As described in Dealing with Missing Data, this approach can be reasonable when there is only a small amount of missing data. But even a small amount of missing data can result in a large percentage of the sample being deleted. For example, even though only 20% of the data in Figure 2 is missing, no data is left after listwise deletion.
Figure 2 – Each case has some missing data
Even in less extreme cases, unless the original data set was quite large the reduced sample size can dramatically reduce the power of whatever test is performed.

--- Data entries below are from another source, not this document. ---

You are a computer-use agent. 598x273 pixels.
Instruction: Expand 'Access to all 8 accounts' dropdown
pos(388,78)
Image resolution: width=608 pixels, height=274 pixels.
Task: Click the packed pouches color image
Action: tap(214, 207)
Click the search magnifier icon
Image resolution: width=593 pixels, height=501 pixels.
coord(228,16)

Referring to Figure 1, if we compare the regression model of the complete data (all 12 rows in range B6:C17) with that of the data using listwise deletion (7 rows in the range F6:G12) we get the results shown in Figure 3.
Figure 3 – Comparison of Regression Models
As we can see, the regression model for the complete data looks to be a better fit than for the incomplete data (Adjusted R of .687 vs. .509). Consequently, it appears that something is lost by eliminating 5 of 12 rows (41.7% of the data) even though only 5 of 24 data elements (20.8%) are missing.
Single imputation using the mean
As described in Dealing with Missing Data, we can impute the value of any missing data based on the values of the non-missing data. A simple approach is to fill in the values of the missing science values in Figure 1 with the value of the mean of the non-missing data, namely 35.4287 (cell G18). This is shown in Figure 4.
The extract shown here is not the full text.